Directive | Copy the records from the first line through the line that contains "point(1495,51)". Rename "Legend checkbox" to "Legend toggle" and leave everything else unchanged.

Available data |
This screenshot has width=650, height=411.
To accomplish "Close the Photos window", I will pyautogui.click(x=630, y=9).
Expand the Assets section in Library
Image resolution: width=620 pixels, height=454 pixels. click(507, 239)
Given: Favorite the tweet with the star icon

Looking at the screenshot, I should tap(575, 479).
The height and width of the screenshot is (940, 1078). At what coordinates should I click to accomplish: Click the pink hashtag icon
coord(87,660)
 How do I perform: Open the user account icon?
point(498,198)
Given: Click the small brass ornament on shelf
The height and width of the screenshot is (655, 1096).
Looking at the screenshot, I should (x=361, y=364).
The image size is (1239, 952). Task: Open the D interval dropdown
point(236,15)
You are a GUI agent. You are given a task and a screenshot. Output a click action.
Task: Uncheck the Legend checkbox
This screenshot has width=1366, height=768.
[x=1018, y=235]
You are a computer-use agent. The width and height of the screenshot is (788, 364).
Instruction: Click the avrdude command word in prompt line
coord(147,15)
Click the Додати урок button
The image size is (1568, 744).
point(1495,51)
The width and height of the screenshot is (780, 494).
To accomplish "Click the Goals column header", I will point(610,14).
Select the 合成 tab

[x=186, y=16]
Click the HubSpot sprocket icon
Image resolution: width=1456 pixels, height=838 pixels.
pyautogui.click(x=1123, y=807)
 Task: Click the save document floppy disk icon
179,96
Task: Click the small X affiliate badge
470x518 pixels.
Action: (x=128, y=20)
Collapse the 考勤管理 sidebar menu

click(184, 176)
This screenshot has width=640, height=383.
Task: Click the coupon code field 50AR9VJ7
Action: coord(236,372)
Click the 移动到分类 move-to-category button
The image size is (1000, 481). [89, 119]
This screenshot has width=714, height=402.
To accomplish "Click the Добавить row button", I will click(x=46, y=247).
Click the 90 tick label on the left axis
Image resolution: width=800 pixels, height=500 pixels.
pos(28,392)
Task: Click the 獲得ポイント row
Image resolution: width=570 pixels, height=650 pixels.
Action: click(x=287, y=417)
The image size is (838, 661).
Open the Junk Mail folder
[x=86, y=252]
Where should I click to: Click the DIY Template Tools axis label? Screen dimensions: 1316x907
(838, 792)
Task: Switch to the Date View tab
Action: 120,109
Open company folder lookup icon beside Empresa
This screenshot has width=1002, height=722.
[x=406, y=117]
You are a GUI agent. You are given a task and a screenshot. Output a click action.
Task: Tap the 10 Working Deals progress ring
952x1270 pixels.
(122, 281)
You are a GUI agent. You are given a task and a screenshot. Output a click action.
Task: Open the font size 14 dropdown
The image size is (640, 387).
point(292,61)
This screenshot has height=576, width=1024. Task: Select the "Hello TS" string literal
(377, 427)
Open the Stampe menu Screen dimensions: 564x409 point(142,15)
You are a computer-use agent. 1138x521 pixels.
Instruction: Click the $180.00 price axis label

Task response |
This screenshot has width=650, height=411.
To accomplish "Close the Photos window", I will pyautogui.click(x=630, y=9).
Expand the Assets section in Library
Image resolution: width=620 pixels, height=454 pixels. click(507, 239)
Given: Favorite the tweet with the star icon

Looking at the screenshot, I should tap(575, 479).
The height and width of the screenshot is (940, 1078). At what coordinates should I click to accomplish: Click the pink hashtag icon
coord(87,660)
 How do I perform: Open the user account icon?
point(498,198)
Given: Click the small brass ornament on shelf
The height and width of the screenshot is (655, 1096).
Looking at the screenshot, I should (x=361, y=364).
The image size is (1239, 952). Task: Open the D interval dropdown
point(236,15)
You are a GUI agent. You are given a task and a screenshot. Output a click action.
Task: Uncheck the Legend toggle
This screenshot has width=1366, height=768.
[x=1018, y=235]
You are a computer-use agent. The width and height of the screenshot is (788, 364).
Instruction: Click the avrdude command word in prompt line
coord(147,15)
Click the Додати урок button
The image size is (1568, 744).
point(1495,51)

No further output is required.